The Xi’an Incident: The Beginning of the End for Chiang Kai-shek

The Xi'an Incident, a tragi-comic sequence of mutiny and kidnapping, marked a crucial stage in the struggle between Chiang Kai-shek’s Nationalists and Mao Zedong’s Communists.

Kuomintang leader Chiang Kai-shek and Communist leader Mao Zedong, meeting in Chongqing, China, 1945. United Archives/WHA (CC BY-SA).

The opening shots of the Second World War are sometimes identified as those which ricocheted round the white marble parapets of a Sung Dynasty bridge near Beijing on the night of July 7th, 1937. Diplomatic and journalistic opinion in the West immediately dismissed the exchange (at the fancifully-named Marco Polo Bridge of Lukouchiou) as yet another example of the alarms and excursions which had punctuated the past seven years of deteriorating relations between China and Japan.
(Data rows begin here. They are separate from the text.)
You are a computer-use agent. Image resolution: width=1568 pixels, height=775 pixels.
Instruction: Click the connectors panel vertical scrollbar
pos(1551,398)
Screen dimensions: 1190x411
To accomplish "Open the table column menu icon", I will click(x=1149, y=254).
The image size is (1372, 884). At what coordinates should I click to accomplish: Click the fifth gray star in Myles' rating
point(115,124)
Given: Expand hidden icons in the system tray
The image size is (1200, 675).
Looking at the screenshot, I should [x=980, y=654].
Japan's provocation of China had taken tragic and comic turns since the Imperial forces' first act of aggression in Manchuria. Lukouchiou was pure farce. Japanese forces had swept over the Great Wall to within sight of Beijing and they had developed a penchant for showing their strength – depicted in the world's press as shouting banzais to the rising sun.
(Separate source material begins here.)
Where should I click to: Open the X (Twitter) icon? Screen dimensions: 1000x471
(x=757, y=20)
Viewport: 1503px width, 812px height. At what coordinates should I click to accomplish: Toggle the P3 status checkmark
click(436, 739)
The demonstration that July night 50 years ago was different, however. A Japanese force of three infantry regiments, supported by tanks, deployed near the bridge on night manoeuvres. From the other side of the span came a challenge from an officer of the Chinese 29th Army; to be answered by gunfire.

As dawn broke a Japanese column marched up to the walls of Wanping, the small garrison town overlooking the bridge and, laying the corpse of one of the soldiers before the gates, demanded entrance. The Chinese commander refused and conducted a heated argument with his Japanese counterpart while sitting in an armchair on the walls. Negotiations continued around the corpse after it had been lowered to the ground by ropes.

No one could decide, then or later, who had fired the first shot, but it did not matter. The Japanese had their casus belli. Within two days 10,000 Japanese troops were moving by foot and rail into Chinese territory.

Chiang Kai-shek had issued his last order, to the aforementioned chairborne officer, to 'avoid any kind of incident which might provoke the Japanese'. He now had to be Generalissimo in fact, as well as in name, in a war of national survival, the imminence of which he had arrogantly and myopically refused to recognise until only eight months before.

The confident image of Chiang throughout the Second World War, smiling from the posters as one of the 'Big Four' standard bearers of Democracy, was very different to the neurotic ditherer who throughout the 1930s showed resolution only in facing inwards and pursuing the spectre which had haunted him since his formative years in politics – rampant Communism. Chiang was only brought to a sense of reality by the most drastic measure – he was kidnapped by his own subordinates, at Xi'an in December 1936 in collaboration with the Communists, and held prisoner until he agreed (though not in writing) to an alliance of all Chinese political factions against the Japanese. China, towards the end of 1936, was losing face so badly in fact that foreign business interests, for whom it had represented extremely rich pickings since the Opium Wars, were openly speculating about the fall of 'this addled state'. The British charge d'affaires in Beijing wrote:

The Generalissimo thinks it is his military duty to reconquer the whole of China and Manchuria – it is clear that any scheme of American assistance to achieve such objectives would now be bankrupt before it got off the ground.

Chiang would never concede defeat and took his cause off into very comfortable exile, supported until recently by the American aid which came too late to save him on the mainland. Ironically, it was during last year's 120th birthday celebrations for Sun Yat-sen in Beijing that the Chinese government offered the hand of reconciliation to the separated brethren in Taiwan.

The Xi'an Incident, called by incredulous Westerners 'a theme fit for a new Gilbert', ran in fact be seen as the pivotal event of modern Chinese history. Before it there was a chance that the original party of the Chinese Revolution, the Kuomintang, would succeed in putting its stamp on China. Afterwards there was really none; Chiang's instincts in lunging for the Communists' jugular were correct but he had been mistaken in his timing. By the late 1930s the Left had captured the weather gauge in propaganda by its call for common fronts against Fascism. Xi'an was probably its most complete victory, for it allowed Mao Zedong to gain, and hold, the upper hand psychologically, and ultimately politically, over Chiang, his rival for the inheritance of Sun Yat-sen's revolution.